The concept of IRON preserving the biomaterial...was refuted in post 95.

Please address the issues of refutation present there rather than posting an article that makes the same false iron claim.
 
The concept of IRON preserving the biomaterial...was refuted in post 95.

Please address the issues of refutation present there rather than posting an article that makes the same false iron claim.
Please supply a link to a peer reviewed scientific journal that supports your claim. I not saying there isn't any only that I have not been able to find one. The nearest I have found is "it's still controversial." As far as I can, as a lay person can determine that evolution makes no predictions about how long organic material can be expected to last under different conditions.
 
I'm surprised you brought up an article that mentioned the "iron".

Iron lady

Iron is an element present in abundance in the body, particularly in the blood, where it is part of the protein that carries oxygen from the lungs to the tissues. Iron is also highly reactive with other molecules, so the body keeps it locked up tight, bound to molecules that prevent it from wreaking havoc on the tissues.

After death, though, iron is let free from its cage. It forms minuscule iron nanoparticles and also generates free radicals, which are highly reactive molecules thought to be involved in aging.

"The free radicals cause proteins and cell membranes to tie in knots," Schweitzer said. "They basically act like formaldehyde."


Here's the backroom baseball talk concerning that...

When I talk on this subject with Evos and ask how the biomaterial can survive for 65 + MY's I generally get 2 answers. The first is often I don't know, it just does somehow while the second is that it is preserved by iron. Mary Schweitzer needed a way to preserve the biomaterial or the concept of deep time will unravel. She concluded iron would do the trick. But in order to get it to work a lot of preperation had to be performed.

In order to conduct the experiment and have hopes of it working here's what they had to do...

They used Chicken and Ostrich blood because they thought they were the closest to dinosaurs.
Put in an anti-coagulant
Put it in a centrifuge to remove serum.
Put it in a centrifuge to take out platelets
Took out white blood cells
Purified and broke down the red blood cells and added a chemical to expose the hemoglobin which contains iron atoms to do the preserving.

Tissue was then soaked in the modified blood for 2 years in a laboratory environment. That is, no insects, water, microbes, plant roots etc were present….which would have been present when the organisms were buried.
From the heavily modified blood Mary Schweitzer was able to extrapolate 2 years into 65+ MY's and suggest that's how the biomaterial may have been preserved.
But, as we all very well know in the natural conditions the blood would have clotted and hardened and the iron would not have been available.
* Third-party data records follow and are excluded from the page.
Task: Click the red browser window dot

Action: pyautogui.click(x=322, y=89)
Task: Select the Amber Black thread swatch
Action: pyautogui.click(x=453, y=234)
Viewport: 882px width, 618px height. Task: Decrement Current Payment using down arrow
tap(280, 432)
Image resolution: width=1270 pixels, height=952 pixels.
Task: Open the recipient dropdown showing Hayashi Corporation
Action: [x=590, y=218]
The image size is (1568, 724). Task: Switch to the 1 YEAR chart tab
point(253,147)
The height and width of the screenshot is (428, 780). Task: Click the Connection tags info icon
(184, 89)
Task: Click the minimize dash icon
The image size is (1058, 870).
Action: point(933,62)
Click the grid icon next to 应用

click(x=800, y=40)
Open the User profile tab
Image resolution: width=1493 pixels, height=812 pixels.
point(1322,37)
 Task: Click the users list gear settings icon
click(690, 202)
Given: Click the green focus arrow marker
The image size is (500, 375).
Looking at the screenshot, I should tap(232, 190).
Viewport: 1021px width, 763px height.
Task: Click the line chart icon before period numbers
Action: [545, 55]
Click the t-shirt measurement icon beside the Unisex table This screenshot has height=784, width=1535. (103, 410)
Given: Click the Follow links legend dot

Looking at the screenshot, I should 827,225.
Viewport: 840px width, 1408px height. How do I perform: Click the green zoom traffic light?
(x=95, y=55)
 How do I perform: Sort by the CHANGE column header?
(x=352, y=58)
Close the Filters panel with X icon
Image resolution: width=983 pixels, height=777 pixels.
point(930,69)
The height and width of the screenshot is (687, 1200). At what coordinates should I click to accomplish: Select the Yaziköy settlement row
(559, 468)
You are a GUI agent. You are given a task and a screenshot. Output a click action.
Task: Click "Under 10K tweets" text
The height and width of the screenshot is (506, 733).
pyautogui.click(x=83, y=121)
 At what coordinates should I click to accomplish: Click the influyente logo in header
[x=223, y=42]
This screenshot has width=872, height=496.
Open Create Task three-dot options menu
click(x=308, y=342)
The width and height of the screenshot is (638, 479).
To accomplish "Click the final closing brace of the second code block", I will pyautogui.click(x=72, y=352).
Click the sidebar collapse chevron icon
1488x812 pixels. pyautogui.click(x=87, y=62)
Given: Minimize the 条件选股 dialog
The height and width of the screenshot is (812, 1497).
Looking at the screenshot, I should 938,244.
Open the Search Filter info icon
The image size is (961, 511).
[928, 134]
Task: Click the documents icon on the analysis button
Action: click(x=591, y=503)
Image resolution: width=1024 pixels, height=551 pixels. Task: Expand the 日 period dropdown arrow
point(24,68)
Is iron the answer...no Gus, it's not.. Iron fails.

Yeah, that process mimics the real world. Right Gus?

https://creationtoday.org/media/dinosaurs-take-a-bite-out-of-time-season-5-episode-04/
8 min mark.
click here.
Frank Robert looks to be more knowledgable than I am on this topic, so I'll just make one point: How do we know that clotted and hardened blood (is hardened the same as clotted, or is it something different?) can't be available to iron in a chemical process?